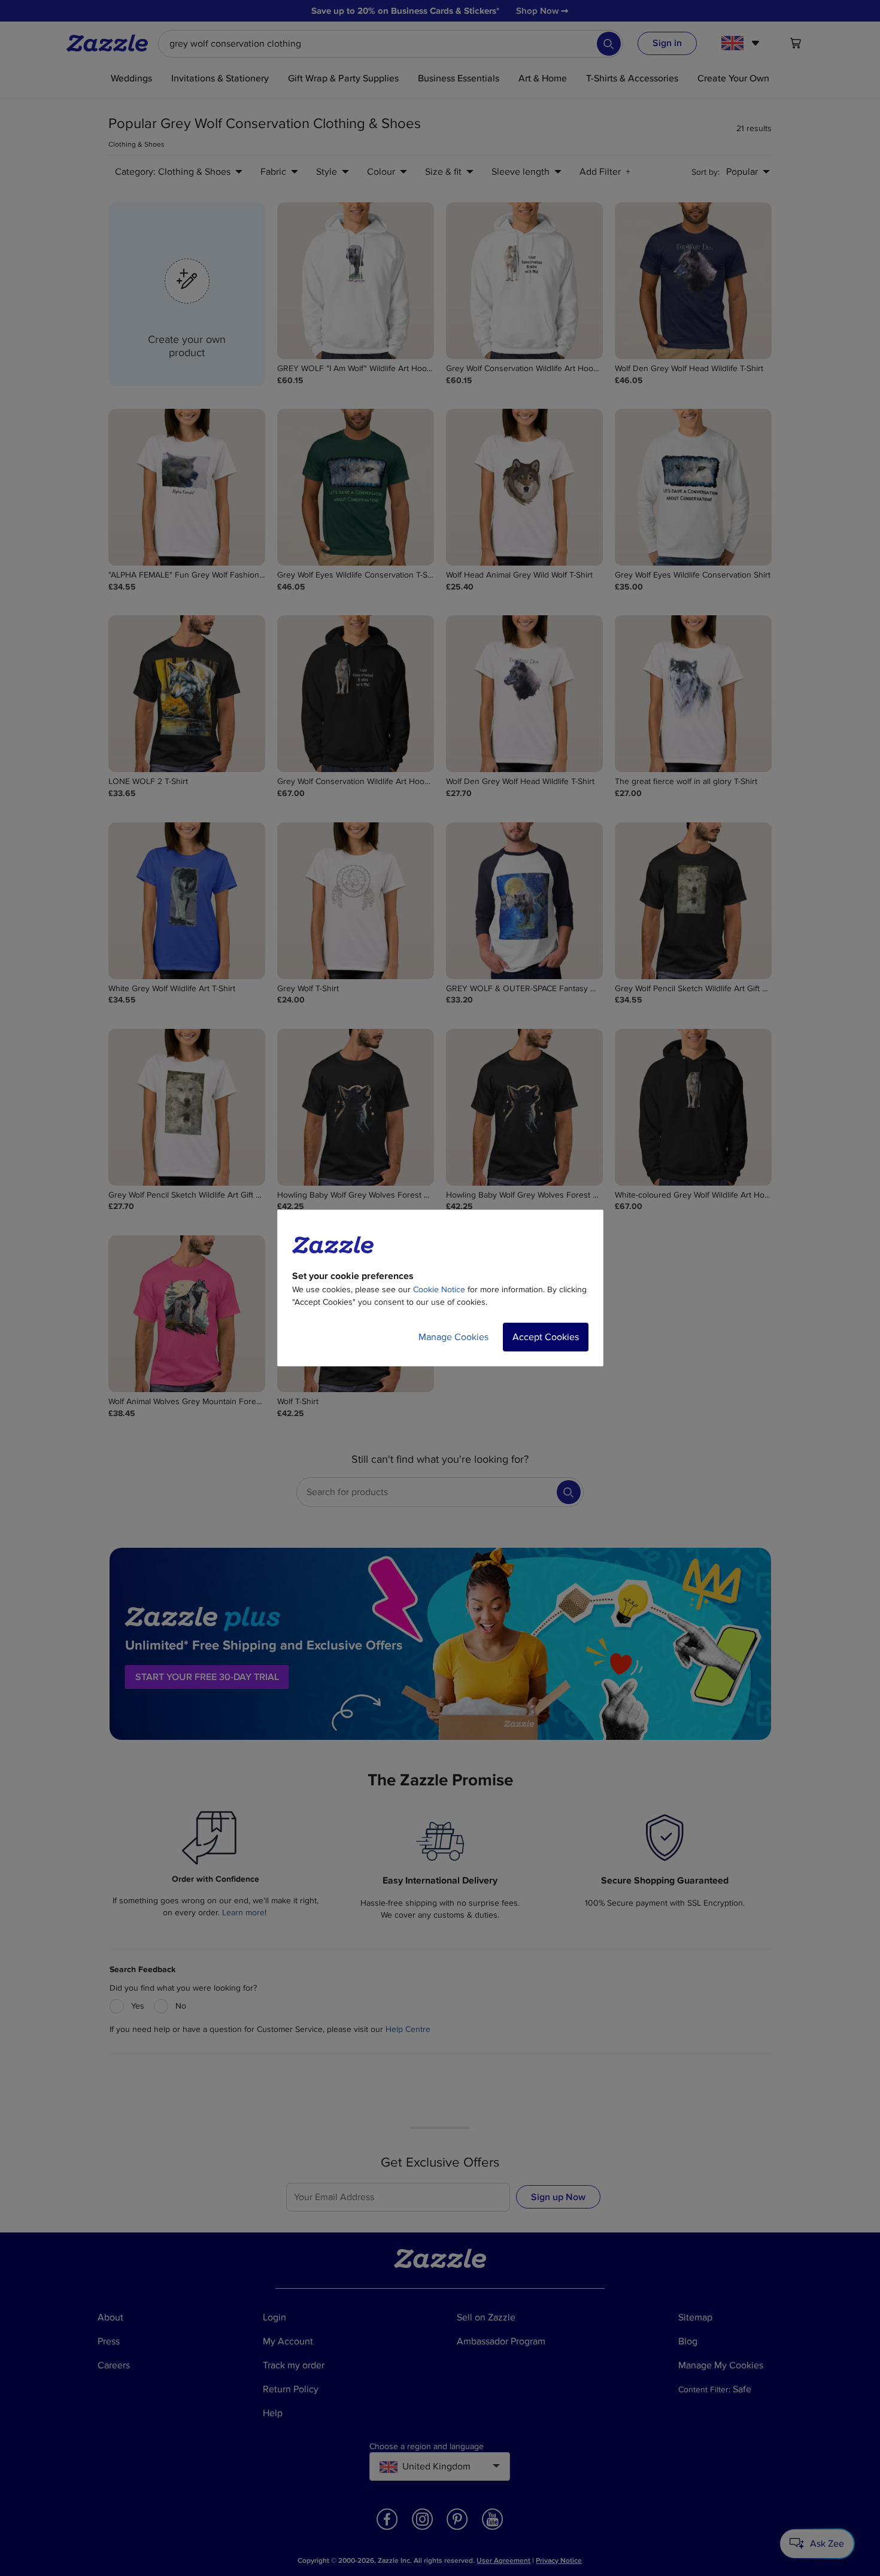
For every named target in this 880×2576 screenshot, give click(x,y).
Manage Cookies (453, 1337)
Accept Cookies (545, 1337)
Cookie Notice (439, 1289)
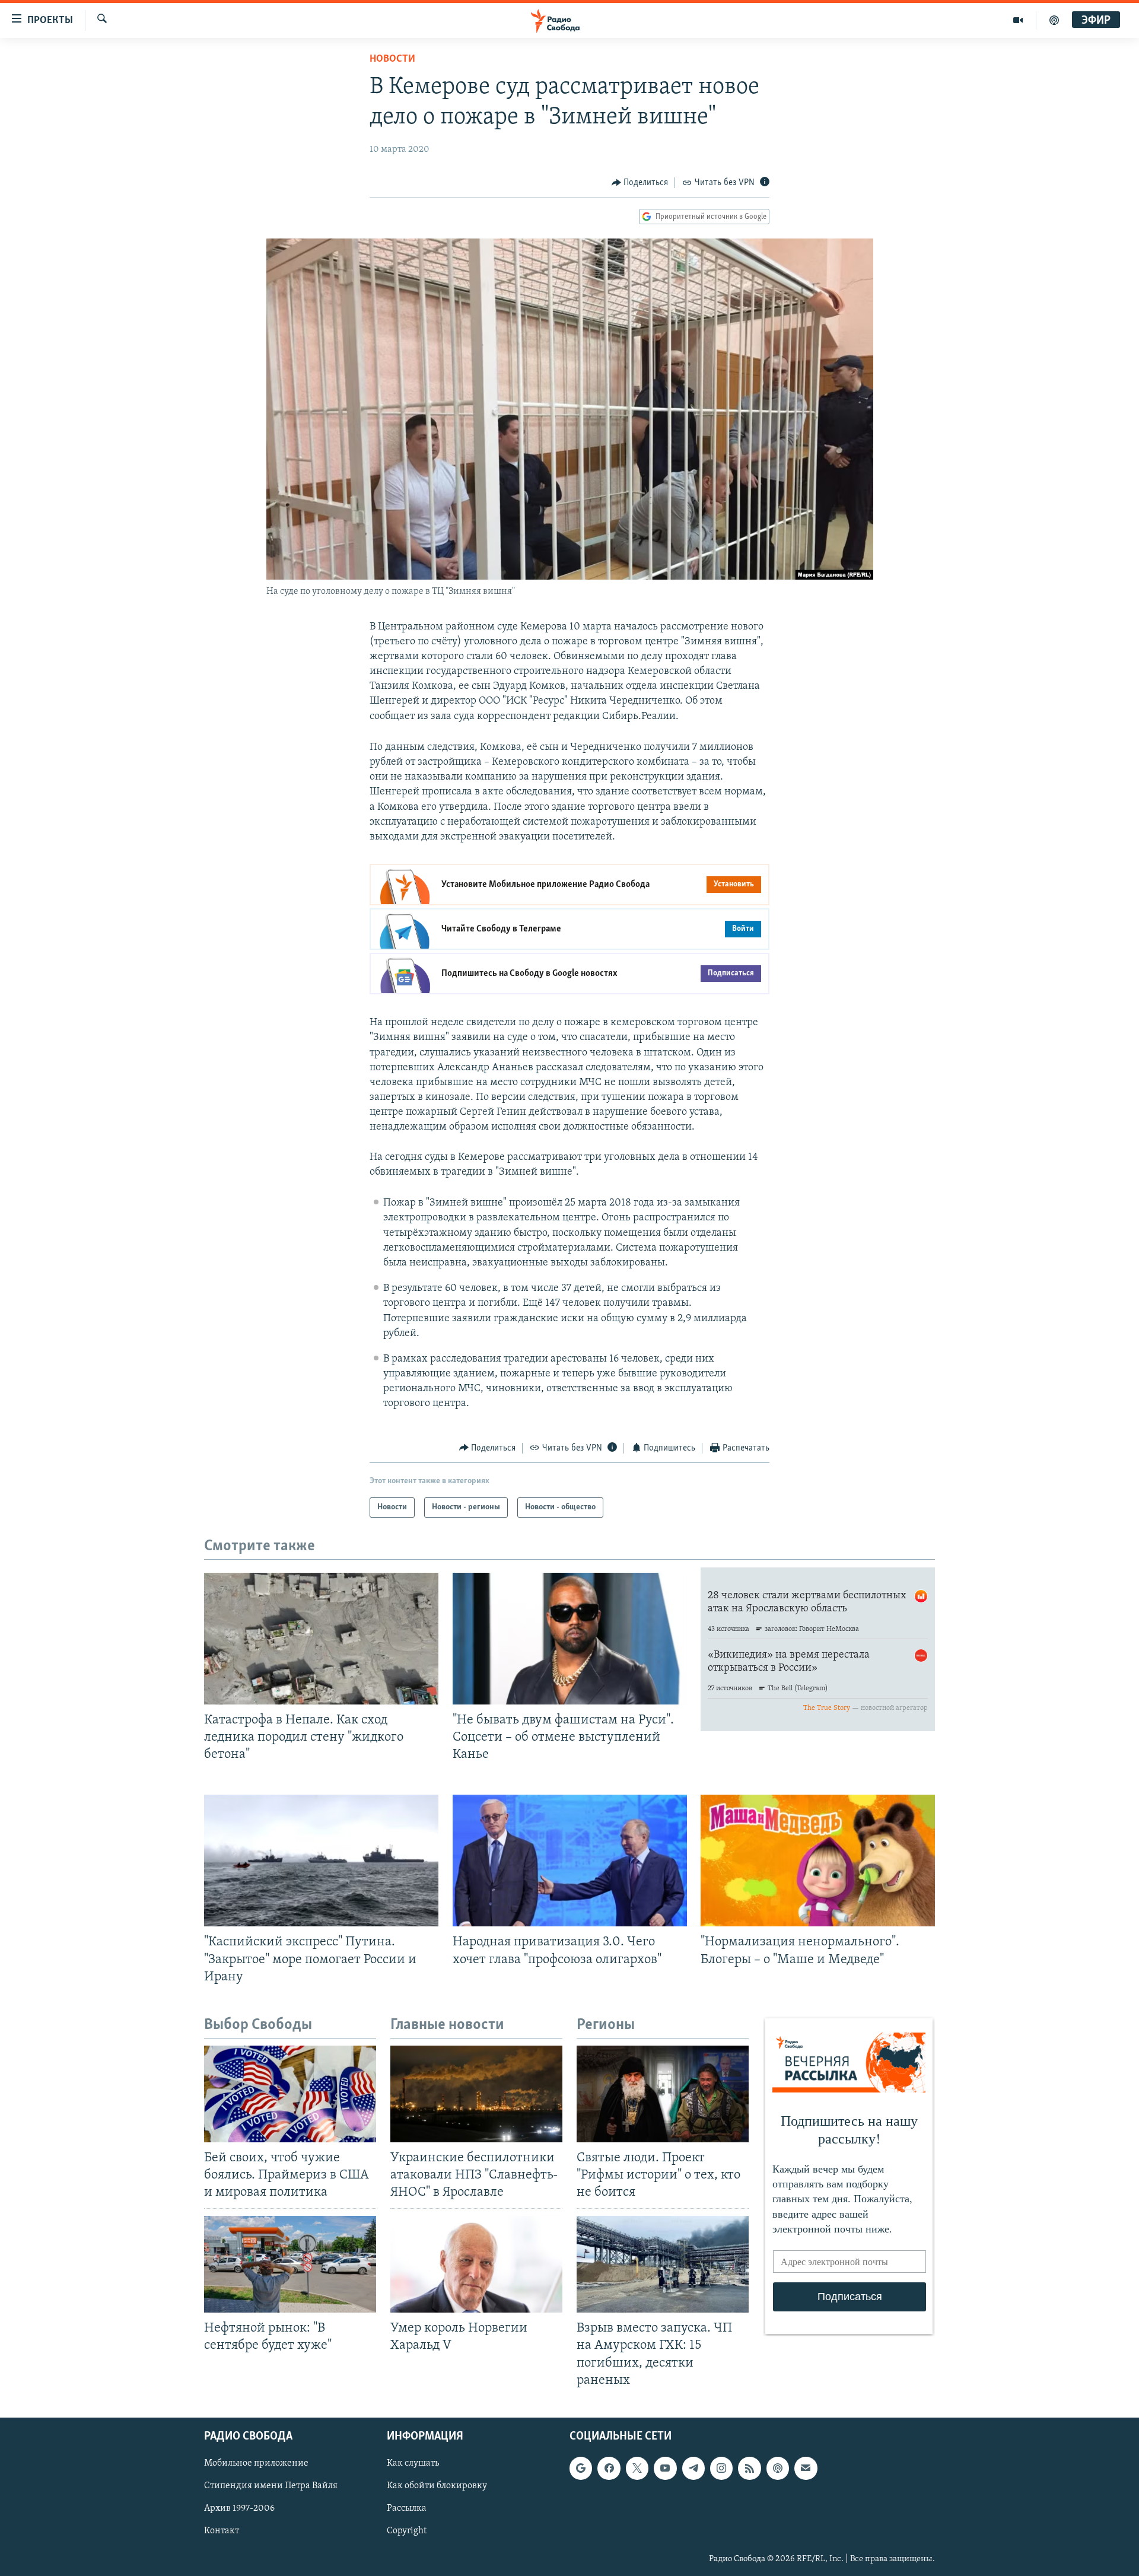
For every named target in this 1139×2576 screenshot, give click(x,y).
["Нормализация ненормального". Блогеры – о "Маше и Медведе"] (818, 1860)
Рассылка (407, 2508)
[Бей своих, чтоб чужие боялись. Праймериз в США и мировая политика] (290, 2094)
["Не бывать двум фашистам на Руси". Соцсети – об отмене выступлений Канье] (570, 1638)
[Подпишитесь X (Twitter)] (637, 2468)
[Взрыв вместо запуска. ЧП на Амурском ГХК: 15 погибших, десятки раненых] (663, 2264)
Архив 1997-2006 (239, 2508)
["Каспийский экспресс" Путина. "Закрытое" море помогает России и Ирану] (321, 1860)
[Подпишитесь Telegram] (693, 2468)
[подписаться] (805, 2468)
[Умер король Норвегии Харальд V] (476, 2264)
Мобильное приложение (256, 2463)
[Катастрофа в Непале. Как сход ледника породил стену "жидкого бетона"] (321, 1638)
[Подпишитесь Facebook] (608, 2468)
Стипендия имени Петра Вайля (271, 2486)
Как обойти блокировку (437, 2486)
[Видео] (1018, 20)
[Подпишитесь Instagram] (721, 2468)
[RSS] (749, 2468)
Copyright (407, 2531)
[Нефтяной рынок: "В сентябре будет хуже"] (290, 2264)
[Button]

# What to do
Make an exact copy of every entry above, minus the images.

# Result of the exercise
For every named target in this 880×2576 screenshot, give click(x,y).
Manage Cookies (453, 1337)
Accept Cookies (545, 1337)
Cookie Notice (439, 1289)
For every named target in this 1139×2576 screenshot, give click(x,y).
["Нормализация ненормального". Блогеры – о "Маше и Медведе"] (818, 1860)
Рассылка (407, 2508)
[Бей своих, чтоб чужие боялись. Праймериз в США и мировая политика] (290, 2094)
["Не бывать двум фашистам на Руси". Соцсети – об отмене выступлений Канье] (570, 1638)
[Подпишитесь X (Twitter)] (637, 2468)
[Взрыв вместо запуска. ЧП на Амурском ГХК: 15 погибших, десятки раненых] (663, 2264)
Архив 1997-2006 (239, 2508)
["Каспийский экспресс" Путина. "Закрытое" море помогает России и Ирану] (321, 1860)
[Подпишитесь Telegram] (693, 2468)
[подписаться] (805, 2468)
[Умер король Норвегии Харальд V] (476, 2264)
Мобильное приложение (256, 2463)
[Катастрофа в Непале. Как сход ледника породил стену "жидкого бетона"] (321, 1638)
[Подпишитесь Facebook] (608, 2468)
Стипендия имени Петра Вайля (271, 2486)
Как обойти блокировку (437, 2486)
[Видео] (1018, 20)
[Подпишитесь Instagram] (721, 2468)
[RSS] (749, 2468)
Copyright (407, 2531)
[Нефтяной рынок: "В сентябре будет хуже"] (290, 2264)
[Button]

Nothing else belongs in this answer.